→ Document section:
=== Section Start ===
World Twenty20: England fall short but the gulf is far wider

A three-run margin of victory suggests a close contest but Broad’s side were never in the hunt and they are going home after a long, desperately hard winter, writes Stephen Brenkley in Chittagong

Chittagong

A long and dire winter has almost reached its merciful end. There is one match of it to play but England were dumped out of this World Twenty20 last night as they have been dumped out of everything else before it this winter.

They lost to South Africa by three runs, a chase of 197 proving beyond them. Narrow as the margin seems, England were rarely in the hunt for most of the chase – they lost too many wickets and always had too much to do.

The heroics of Thursday night when Alex Hales led a magnificent pursuit against Sri Lanka did not, after all, herald a new dawn. Or not yet. That will have to wait for the English summer.

Home cannot come too soon now. The latest defeat, their 19th against international opponents since they departed from home last October, renders meaningless the tie against Holland tomorrow.

Meaningless, that is, in terms of this tournament. The Dutch will be desperate to win, England desperate to avoid what would be an embarrassment too far.

When England won the toss last night it was hard for their captain, Stuart Broad, to suppress a smile. Night-time dew in these parts makes it a significant disadvantage for the side bowling second.

Twenty overs on and there was nothing to smile about. South Africa, rapid at the start and electrifying at the end, had made the competition’s highest score. Hashim Amla’s first T20 fifty for South Africa was responsible for the former and the explosive 69 in 29 balls by their stand-in captain, AB de Villiers, brilliantly ensured the latter.

Brilliant though De Villiers was in blazing away to his fourth T20 half-century, the essential difference between the sides perhaps came down to one over. It was the 18th of South Africa’s innings, bowled by Jade Dernbach. It consisted of nine balls and went for 26 runs.
=== Section End ===
→ Questions to answer:
1 – Rewrite the paragraph of the match report beginning "Brilliant though De Villiers was" as a short bulleted list that keeps its main facts.
2 – Revise the part of the match report that opens with the words containing "They lost to South" and closes with "the English summer.", replacing "magnificent" with "superb".
3 – Continue the match report on England's World Twenty20 exit from where it stops.

→ Information provided:
=== Section Start ===
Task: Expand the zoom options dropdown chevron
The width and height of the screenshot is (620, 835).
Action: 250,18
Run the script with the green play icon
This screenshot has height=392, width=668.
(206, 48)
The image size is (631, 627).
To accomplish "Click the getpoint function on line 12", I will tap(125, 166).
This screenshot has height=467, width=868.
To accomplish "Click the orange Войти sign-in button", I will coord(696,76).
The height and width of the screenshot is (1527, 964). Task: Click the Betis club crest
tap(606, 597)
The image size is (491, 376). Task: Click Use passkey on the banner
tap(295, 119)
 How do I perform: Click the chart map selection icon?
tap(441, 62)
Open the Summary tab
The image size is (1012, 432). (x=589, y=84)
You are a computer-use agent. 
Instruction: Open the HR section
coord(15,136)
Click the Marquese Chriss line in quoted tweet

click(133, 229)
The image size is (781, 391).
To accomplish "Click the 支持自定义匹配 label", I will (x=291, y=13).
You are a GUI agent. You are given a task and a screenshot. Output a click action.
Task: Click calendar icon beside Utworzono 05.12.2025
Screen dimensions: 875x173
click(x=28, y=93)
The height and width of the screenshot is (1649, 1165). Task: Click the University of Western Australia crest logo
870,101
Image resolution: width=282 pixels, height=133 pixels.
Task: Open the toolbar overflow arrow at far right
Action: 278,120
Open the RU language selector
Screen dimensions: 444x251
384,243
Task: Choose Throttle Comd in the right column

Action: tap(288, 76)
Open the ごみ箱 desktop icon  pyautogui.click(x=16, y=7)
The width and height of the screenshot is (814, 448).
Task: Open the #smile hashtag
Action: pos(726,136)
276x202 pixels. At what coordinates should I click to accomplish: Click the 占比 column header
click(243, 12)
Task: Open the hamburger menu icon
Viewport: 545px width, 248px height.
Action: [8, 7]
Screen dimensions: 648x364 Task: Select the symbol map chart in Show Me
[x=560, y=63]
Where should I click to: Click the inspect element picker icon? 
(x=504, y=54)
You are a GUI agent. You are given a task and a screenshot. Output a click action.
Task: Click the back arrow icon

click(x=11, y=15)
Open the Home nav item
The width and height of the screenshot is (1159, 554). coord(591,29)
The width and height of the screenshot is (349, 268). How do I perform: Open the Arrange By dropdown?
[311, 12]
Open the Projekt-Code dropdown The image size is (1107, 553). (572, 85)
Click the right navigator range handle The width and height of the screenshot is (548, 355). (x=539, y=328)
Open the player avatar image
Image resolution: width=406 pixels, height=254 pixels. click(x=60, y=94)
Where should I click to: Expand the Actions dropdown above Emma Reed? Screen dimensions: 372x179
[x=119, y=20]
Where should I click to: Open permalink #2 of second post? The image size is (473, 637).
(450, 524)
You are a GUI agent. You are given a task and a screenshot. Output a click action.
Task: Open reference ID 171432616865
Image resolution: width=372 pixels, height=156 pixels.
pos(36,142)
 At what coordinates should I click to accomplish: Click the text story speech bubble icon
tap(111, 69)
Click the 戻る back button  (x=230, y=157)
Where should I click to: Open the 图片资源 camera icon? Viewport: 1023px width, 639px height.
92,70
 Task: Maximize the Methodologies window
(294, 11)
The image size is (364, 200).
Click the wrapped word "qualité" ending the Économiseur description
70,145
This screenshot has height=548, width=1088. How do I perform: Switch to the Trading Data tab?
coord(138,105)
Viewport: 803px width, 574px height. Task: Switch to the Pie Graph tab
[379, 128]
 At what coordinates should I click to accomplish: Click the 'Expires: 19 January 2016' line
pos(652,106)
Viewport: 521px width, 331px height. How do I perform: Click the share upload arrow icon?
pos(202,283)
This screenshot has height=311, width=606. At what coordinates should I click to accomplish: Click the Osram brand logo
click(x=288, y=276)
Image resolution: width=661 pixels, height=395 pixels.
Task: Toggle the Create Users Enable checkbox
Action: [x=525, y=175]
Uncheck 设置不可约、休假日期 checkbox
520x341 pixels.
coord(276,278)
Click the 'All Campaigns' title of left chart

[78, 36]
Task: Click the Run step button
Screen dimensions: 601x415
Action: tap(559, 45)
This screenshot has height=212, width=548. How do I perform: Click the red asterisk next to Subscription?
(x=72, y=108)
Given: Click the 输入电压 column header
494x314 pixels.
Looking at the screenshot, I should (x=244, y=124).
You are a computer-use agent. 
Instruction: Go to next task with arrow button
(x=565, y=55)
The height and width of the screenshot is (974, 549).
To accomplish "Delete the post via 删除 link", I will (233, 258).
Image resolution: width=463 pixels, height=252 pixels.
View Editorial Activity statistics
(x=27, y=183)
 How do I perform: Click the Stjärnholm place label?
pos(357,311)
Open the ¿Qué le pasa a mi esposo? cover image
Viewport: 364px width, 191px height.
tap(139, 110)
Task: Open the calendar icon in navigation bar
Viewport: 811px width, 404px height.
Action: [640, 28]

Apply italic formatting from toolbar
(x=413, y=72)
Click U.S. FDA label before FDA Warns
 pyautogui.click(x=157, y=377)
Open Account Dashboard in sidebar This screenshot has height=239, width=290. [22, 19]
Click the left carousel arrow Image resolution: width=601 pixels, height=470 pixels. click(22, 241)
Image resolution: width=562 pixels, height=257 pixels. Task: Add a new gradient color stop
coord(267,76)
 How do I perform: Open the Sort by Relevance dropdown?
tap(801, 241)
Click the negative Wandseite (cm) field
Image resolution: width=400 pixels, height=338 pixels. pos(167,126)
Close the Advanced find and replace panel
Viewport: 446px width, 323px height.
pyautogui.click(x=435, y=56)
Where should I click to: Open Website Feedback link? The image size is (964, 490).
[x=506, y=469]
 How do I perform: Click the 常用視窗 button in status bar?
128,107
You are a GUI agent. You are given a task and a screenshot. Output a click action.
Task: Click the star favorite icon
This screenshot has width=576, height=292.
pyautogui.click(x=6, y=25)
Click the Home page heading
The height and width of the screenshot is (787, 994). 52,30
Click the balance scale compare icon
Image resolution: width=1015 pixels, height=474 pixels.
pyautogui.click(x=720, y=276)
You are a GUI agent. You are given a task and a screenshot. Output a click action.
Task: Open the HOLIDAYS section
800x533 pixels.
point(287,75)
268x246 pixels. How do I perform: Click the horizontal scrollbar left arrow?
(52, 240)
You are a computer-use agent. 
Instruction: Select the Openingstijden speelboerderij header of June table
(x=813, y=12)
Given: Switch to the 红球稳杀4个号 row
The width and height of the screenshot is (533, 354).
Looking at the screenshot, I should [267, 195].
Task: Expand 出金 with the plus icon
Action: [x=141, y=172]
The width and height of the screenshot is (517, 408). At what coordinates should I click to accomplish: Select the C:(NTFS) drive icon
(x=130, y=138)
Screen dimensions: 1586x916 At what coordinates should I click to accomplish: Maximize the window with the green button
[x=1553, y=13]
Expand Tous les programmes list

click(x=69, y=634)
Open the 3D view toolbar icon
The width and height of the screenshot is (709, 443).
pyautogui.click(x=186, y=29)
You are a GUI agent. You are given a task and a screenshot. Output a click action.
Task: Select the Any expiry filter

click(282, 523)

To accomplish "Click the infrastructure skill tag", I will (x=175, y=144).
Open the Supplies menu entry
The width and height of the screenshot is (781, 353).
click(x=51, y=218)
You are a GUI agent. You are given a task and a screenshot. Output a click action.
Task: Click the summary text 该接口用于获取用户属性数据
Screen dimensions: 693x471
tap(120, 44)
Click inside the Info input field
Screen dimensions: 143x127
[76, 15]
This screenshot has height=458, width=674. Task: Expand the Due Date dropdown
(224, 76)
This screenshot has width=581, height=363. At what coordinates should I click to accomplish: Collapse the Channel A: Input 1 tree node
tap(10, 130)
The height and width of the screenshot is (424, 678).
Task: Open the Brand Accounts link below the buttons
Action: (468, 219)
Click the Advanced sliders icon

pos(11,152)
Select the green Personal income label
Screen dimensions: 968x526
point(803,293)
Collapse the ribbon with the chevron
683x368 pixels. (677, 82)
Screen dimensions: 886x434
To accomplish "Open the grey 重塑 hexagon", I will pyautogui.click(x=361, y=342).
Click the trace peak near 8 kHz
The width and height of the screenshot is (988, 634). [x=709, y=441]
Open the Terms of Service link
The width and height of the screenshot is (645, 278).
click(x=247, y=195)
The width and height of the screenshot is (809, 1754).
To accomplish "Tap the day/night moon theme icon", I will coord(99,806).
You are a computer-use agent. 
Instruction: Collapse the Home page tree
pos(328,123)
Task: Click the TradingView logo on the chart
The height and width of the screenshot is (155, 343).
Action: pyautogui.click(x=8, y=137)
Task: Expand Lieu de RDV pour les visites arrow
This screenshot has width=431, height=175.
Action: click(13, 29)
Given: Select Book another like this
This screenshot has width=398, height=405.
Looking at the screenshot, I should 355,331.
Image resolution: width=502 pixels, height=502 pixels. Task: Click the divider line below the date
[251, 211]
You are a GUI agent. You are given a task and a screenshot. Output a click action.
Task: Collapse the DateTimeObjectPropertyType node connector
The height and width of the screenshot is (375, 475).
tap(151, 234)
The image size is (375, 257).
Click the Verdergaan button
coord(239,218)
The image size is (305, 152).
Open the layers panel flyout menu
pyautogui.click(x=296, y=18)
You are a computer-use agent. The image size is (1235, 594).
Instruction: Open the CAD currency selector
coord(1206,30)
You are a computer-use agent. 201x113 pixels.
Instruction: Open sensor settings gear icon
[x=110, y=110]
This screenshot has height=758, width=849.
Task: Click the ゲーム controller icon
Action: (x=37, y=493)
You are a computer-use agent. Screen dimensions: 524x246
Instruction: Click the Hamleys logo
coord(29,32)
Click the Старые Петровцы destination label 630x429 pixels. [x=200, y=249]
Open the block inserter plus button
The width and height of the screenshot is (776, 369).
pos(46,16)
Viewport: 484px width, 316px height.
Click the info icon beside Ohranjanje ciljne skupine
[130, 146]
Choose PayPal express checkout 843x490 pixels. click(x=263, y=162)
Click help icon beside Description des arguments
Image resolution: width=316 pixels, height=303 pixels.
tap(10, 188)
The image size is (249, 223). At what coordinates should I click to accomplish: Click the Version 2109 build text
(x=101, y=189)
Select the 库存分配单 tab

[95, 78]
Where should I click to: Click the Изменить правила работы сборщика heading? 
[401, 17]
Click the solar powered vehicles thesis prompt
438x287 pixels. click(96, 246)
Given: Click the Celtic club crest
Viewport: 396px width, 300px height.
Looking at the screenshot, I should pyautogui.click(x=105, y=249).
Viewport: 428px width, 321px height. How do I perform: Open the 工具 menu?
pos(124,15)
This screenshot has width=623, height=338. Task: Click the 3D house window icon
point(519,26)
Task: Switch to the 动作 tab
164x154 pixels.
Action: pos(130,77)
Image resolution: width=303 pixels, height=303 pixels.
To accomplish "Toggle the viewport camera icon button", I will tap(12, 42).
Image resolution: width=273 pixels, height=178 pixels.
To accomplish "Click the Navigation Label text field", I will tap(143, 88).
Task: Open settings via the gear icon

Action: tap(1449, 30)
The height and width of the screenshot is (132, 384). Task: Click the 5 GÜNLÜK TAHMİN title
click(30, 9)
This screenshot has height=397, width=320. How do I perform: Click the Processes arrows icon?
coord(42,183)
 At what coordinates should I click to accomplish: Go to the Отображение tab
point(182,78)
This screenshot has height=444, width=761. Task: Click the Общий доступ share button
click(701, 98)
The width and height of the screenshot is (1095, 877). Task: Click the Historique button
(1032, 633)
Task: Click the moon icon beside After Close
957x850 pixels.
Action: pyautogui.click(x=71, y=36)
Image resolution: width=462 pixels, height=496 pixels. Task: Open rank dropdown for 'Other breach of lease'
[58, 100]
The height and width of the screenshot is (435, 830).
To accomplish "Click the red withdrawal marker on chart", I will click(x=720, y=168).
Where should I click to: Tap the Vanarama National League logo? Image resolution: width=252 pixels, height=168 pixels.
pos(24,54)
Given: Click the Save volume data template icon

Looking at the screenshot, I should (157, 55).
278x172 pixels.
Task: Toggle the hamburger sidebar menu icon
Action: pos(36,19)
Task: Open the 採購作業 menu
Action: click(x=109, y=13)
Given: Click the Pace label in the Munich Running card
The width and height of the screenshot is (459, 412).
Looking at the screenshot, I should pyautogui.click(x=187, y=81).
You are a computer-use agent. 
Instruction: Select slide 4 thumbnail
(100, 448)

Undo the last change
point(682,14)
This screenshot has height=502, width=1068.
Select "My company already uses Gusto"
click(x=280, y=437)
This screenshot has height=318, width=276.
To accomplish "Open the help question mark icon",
=== Section End ===
→ Answers to the problems:
1 –
- AB de Villiers blazed away to his fourth T20 half-century.
- The essential difference between the sides perhaps came down to one over, the 18th of South Africa's innings.
- That over, bowled by Jade Dernbach, consisted of nine balls and went for 26 runs.

2 –
They lost to South Africa by three runs, a chase of 197 proving beyond them. Narrow as the margin seems, England were rarely in the hunt for most of the chase – they lost too many wickets and always had too much to do.

The heroics of Thursday night when Alex Hales led a superb pursuit against Sri Lanka did not, after all, herald a new dawn. Or not yet. That will have to wait for the English summer.

3 –
England had been moderate in the field for the second match in a row. It gave the South Africans impetus at the most crucial stage: 15 came off the 19th over, another 14 off the 20th – 55 from the last three overs.

Dernbach had a wet ball but it was still sloppy bowling, first to David Miller, who took him for two fours. Against De Villiers he was simply out of his depth.

Broad said after the match: “At the halfway stage we felt that was pretty gettable. It’s obviously on the high side but the conditions are wet, it’s tough to bowl and with the short boundary there was always a six option there.

“We have come up three runs short and there were pretty clear ways we could have stopped those three runs. We didn’t particularly field well, we let a few go through, but that can happen in these conditions.

“We didn’t have one guy to play the Hales-like knock of the other day or the 60 or 70 you realistically need in these sort of chases but there are times as a team you have to hold your hand up.

“That knock from AB de Villiers is as good as you’ll ever see. We missed chances but that can happen. South Africa outfielded us, there’s no doubt about that but the whole game was reliant on AB’s knock.”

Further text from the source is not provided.